The project is in an early phase now, studies and designs for construction are being contracted by the development corporation. The long-term plan is to build the park while attracting future tenants to lease or buy parcels.

Hershey will have to expand its infrastructure to accommodate the prospective project.

“Obviously there’s some details to work out as far as how the logistics of it would work and what we would need to do to provide service and utilities, and that kind of product for the rail park, but overall I think there’s a great deal of excitement for it,” Wolfgang said.

“The village of Hershey has been phenomenal to work with,” Person said. “They’ll be a big part of this moving forward.”

North Platte has been actively pursuing development over the past two decades. According to a recent report, eight of the 18 tax increment financing projects that the city had approved since 1999 have paid off their project costs before the end of the incentives’ 15-year time frame.

“We’re working with a number of companies, not just those interested in the rail part, but for instance, we now have a proposed beef processing plant that’s just been announced,” Person said.

The development corporation’s CEO noted that the state’s favorable tax incentive policies helped attract the potential processing plant to the Lincoln County area, mentioning the recent ImagiNE Nebraska Act.

“They were looking at eastern Wyoming or northeast Colorado,” Person said. “Without that Nebraska partnership, I don’t think that project would have had a prayer of happening here.”

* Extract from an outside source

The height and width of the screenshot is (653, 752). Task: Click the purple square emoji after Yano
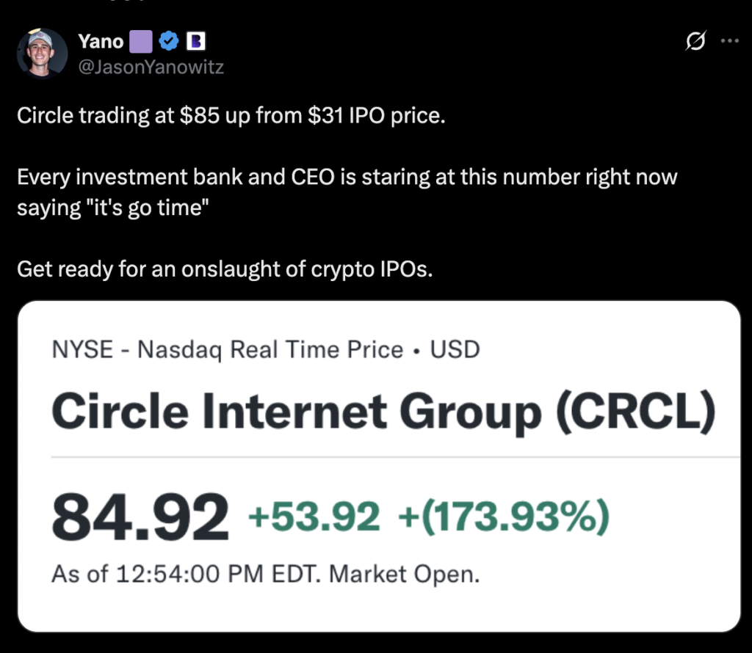pyautogui.click(x=141, y=41)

Sen. Mike Groene of North Platte sponsored LB40, which steamed through first-round approval in the legislature without opposition. The bill would increase state matching funds from the Nebraska Department of Economic Development.

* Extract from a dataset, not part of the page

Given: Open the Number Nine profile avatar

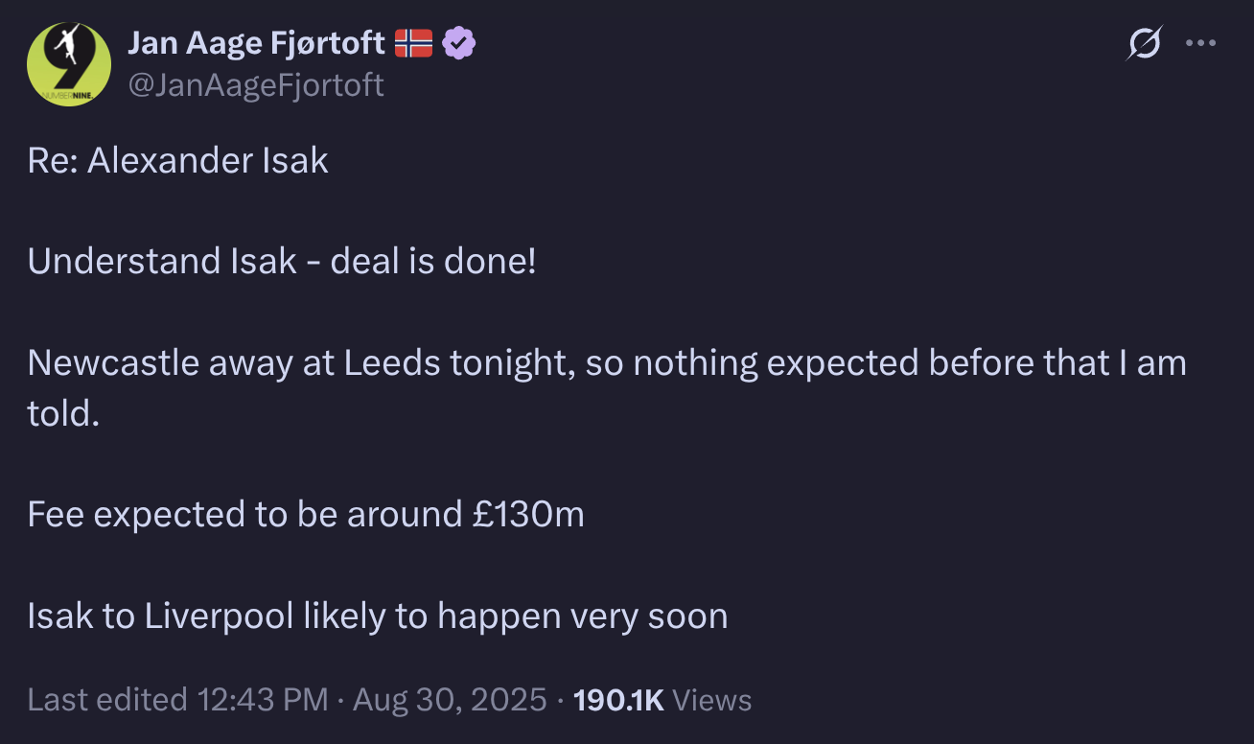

“Sen. Groene heard about what we were working on and embraced it and came up with the concept of some funding assistance through the state,” Person said.

Person said that the legislation drew support from senators outside of western Nebraska including Sen. Mike Flood of Norfolk.

“He said ‘you know what’s being proposed; there just isn’t enough funding in there to have the major impact we want to see it have,’ so he proposed adding additional funds to it,” Person said. “That was a pleasant surprise.”

Journalism student at the University of Nebraska-Lincoln. [email protected]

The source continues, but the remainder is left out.